What Complications Can You See While Wearing a Cast?

Wearing a cast can result in numerous complications with either the cast itself or the area of the body the cast is protecting. By adhering to proper cast care instructions, many of these risks can be minimized.

However, if cast complications occur, they typically result in noticeable signs that, in many cases, warrant a visit to your doctor or the emergency room.


It’s normal to experience some itching underneath your cast. Itching can also result from wetness, which may occur even if you use a waterproof cast liner. Regardless of the cause, itching presents an uncomfortable conundrum. It’s not recommended to poke an object under the cast to scratch as this can cause skin injury and infection.  Additionally, this action may also cause damage to the cast padding material. Instead, try some of these approaches:

  • If the edges of the cast are causing skin irritation, cover them with medical tape or additional cast padding material.
  • Direct cool air underneath the cast using a fan or hair dryer.
  • Use an anti-itching spray formulated for use under casts, which can help quell itching, eliminate odors and cool your skin.
  • Hold a covered ice pack over the nearest area of exposed skin.
  • If wearing a waterproof cast, rinse with soap and water.

Pressure Sores

Pressure sores may develop from a cast, particularly on bony areas. These are caused by prolonged pressure on the skin, which may be from an overly tight cast.

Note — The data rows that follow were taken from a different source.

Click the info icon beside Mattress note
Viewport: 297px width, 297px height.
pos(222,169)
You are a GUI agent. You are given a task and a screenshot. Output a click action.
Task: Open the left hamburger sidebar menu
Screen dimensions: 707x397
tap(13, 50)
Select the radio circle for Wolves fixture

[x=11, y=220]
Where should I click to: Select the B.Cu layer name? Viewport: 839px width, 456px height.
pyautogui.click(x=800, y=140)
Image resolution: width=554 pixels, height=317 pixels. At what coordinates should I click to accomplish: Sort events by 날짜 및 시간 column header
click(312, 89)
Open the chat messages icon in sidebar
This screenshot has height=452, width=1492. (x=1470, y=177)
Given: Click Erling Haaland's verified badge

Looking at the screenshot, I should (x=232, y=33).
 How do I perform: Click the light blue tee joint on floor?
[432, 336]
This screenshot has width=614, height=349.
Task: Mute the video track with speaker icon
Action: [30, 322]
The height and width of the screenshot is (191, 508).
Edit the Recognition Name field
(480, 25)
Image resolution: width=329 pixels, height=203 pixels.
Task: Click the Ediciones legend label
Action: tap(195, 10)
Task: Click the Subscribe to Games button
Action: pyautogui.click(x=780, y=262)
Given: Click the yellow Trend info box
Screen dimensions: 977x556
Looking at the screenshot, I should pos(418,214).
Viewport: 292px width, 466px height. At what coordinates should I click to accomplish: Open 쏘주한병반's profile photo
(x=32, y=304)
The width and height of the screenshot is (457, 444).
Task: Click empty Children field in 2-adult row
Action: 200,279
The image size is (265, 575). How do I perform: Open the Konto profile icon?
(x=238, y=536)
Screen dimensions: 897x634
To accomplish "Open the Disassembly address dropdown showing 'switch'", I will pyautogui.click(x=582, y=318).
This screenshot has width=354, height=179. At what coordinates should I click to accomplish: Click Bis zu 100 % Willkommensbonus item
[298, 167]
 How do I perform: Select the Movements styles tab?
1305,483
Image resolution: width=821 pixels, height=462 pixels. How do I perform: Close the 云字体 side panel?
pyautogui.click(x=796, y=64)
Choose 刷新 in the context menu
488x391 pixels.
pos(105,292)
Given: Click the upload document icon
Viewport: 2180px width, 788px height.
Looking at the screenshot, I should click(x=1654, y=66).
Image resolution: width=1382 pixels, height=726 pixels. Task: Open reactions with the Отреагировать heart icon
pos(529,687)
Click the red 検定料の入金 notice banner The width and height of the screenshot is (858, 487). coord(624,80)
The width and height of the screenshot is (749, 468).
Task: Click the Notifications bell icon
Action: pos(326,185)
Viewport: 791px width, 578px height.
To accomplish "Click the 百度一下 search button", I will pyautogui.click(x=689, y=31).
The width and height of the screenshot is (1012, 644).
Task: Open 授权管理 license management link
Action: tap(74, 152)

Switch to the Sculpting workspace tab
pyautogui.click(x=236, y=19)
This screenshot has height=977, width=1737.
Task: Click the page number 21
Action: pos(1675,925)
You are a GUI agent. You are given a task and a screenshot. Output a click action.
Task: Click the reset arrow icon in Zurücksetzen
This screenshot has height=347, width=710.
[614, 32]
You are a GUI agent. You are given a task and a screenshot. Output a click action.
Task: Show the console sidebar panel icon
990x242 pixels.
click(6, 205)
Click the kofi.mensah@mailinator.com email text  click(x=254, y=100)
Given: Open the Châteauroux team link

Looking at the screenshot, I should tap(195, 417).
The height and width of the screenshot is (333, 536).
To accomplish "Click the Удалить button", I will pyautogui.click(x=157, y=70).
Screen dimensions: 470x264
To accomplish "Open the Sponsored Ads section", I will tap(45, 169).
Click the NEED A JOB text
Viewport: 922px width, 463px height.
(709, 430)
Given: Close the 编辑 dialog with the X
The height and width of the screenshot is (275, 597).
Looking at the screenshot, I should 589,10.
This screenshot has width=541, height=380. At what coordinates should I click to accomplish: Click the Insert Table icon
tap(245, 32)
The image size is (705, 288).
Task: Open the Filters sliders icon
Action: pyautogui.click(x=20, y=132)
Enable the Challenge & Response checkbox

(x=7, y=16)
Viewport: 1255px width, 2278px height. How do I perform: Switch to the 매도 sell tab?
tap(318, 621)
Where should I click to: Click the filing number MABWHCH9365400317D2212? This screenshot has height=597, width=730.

Water permeating the cast material can exacerbate these, so a waterproof cast liner is often recommended. Signs of pressure sores include:

  • Drainage
  • Foul odors
  • Pain
  • Unexplained stains on the cast

If you notice any of these signs, see your doctor immediately.

Compartment Syndrome

Compartment syndrome is a serious potential complication, and it can occur even if you follow proper cast care instructions This is typically due to an excessively tight cast that may be a result of swelling, and it results in pressure inside of the cast that limits blood flow to the extremity. Symptoms include:

  • Reduced blood flow to fingers, toes or other areas below the cast, usually accompanied by a bluish tint, paleness and coldness of the skin
  • Severe pain
  • Tingling or loss of sensation
  • Difficulty moving nearby joints

Compartment syndrome is condition that warrants emergency medical attention and must be addressed immediately.

Other Complications

Signs and symptoms of other complications include:

  • Raw, red skin around the cast edges
  • Excessive swelling
  • Pain
  • Stinging or burning sensations
  • Foul odors
  • Soft spots or cracks in the cast

If you notice any of these symptoms associated with your cast, talk to your doctor right away or go to the ER.